Allow Tracker to query remote services
What is available : the APIs and concepts
What we're trying to build is a bridge between Tracker and several websites. The idea is to pull the data from remote sites directly into Tracker, so that there's no delay when the user runs a query. The bridges insert the pulled data directly into Tracker's store, using its DBus interface.
Flickr has a rather complete API, which allows searching and listing albums quite easily. It can do full text search in tags, title, author...
Facebook also offers a complete API to access pictures, friends etc. Facebook also has a query language called FQL, also I don't know what's possible with it yet.
You can access many features of Google Docs using the GData API. The API allows full text query on documents, as well as queries on metadata.
How we do it : the bridges, and the bridge manager
The bridges are standalone processes, and communicate with Tracker via DBus. This approach has several advantages :
- we limit the impact on Tracker's codebase
- it makes developping bridges and shipping them easier
- if a bridge crashes, the others services are not affected
- bridges can be written in any language
of course, there are also a few drawbacks, among them a slight overhead due to IPC. The memory usage is reduced to its minimal by making all the common function available in a lib shared by all the bridges.
All the bridges are controlled by a bridge manager, which is part of Tracker. Bridges are started via DBus, and turned off as soon as they're not needed anymore. The manager asks the bridge to pull data every N minutes, or when it knows some new data is available (for example when Tracker indexes a mail/IM mentioning an online resource).
The common lib provides the bridges with credentials storage functions (which allows plugging any backend, so far gnome keyring is the only one).
The technical stuff
Let's not reinvent the wheel
As much as possible, I use existing libraries. Developing everything from scratch would be time consuming, and harder to maintain. I'll have to spend some time evaluating the different available solutions, and the potential modifications they would require.
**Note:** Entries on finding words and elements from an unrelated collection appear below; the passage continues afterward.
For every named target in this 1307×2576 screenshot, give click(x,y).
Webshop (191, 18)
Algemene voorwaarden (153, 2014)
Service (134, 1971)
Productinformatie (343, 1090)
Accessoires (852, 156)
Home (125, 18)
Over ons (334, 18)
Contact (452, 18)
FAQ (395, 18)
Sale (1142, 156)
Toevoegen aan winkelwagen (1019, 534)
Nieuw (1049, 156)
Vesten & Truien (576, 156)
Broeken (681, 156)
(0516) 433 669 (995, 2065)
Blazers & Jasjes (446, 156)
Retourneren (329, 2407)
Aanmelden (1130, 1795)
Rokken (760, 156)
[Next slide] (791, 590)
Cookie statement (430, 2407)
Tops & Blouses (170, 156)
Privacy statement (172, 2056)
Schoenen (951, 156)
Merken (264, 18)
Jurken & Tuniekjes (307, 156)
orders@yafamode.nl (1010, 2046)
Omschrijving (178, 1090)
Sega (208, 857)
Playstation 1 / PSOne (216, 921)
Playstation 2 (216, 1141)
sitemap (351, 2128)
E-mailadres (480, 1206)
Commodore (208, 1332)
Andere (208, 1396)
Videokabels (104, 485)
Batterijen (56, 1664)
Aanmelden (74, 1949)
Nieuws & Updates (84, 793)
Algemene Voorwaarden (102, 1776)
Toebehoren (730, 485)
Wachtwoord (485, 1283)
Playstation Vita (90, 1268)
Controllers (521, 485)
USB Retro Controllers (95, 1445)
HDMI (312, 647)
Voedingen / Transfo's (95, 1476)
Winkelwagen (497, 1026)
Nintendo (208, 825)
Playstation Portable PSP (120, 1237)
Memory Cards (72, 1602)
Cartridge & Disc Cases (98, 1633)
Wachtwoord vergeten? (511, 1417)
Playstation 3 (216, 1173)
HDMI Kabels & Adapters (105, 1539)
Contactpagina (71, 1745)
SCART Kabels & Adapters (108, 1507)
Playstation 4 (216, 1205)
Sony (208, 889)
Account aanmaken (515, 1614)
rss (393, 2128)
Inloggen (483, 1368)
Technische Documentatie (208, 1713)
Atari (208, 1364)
There is a lib to access Flickr API based on Curl, called flickcurl . According to their webpage, they cover all the Flickr API, and Curl is a well known and stable piece of software. Ideally, I'd know like to ditch flickcurl for librest, but I still have a few bugs preventing me to do so.
A little googling didn't turn up any C library to access Facebook. I therefore use librest to access Facebook's API.
There's an ongoing effort, libgdata , to provide a C library binding Google's API. Thibault Saunier implemented GDocs support for his 2009 GSOC project.
The bridge manager will use NetworkManager if possible to take care of switching off the bridges when the user goes offline. Every bridge has an associated desktop file to describe it (DBus name and path, name, icon...).
So far, I only index remote pictures, so I use nmo. The Nepomuk ontologies provide everything I need to store the metadata I can retrieve online.
The DBus interface
DBus is used for communication between the bridge manager and the bridges. Basically, it's how Tracker talks to the bridges. Bridges are activation started, and turned off when they're not needed.
The tracker extractor does not allow to index a data stream directly, the data to index has to be a valid gvfs url. We need a way for the extractor either to be able to index a data stream, or to index a file but allow us to modify the resource identifier afterwards. --> SOLVED : we can use the same functions Tracker uses when files are renamed.
http://git.gnome.org/cgit/gio-strigi/ : GIO bridge for streamanalyzer
I want to play !
I'm in the process of including my work in Tracker's git. Meanwhile, you can have a look at the code at http://git.mymadcat.com/gsoc
- The flickcurl bindings are very incomplete (because I have to write them manually). I'll add missing functions when I need them, I have to do the bindings by hand which is not that much fun...
- I use a custom version of the gnome-keyring vala bindings to fix some issues. I'll push it upstream very soon.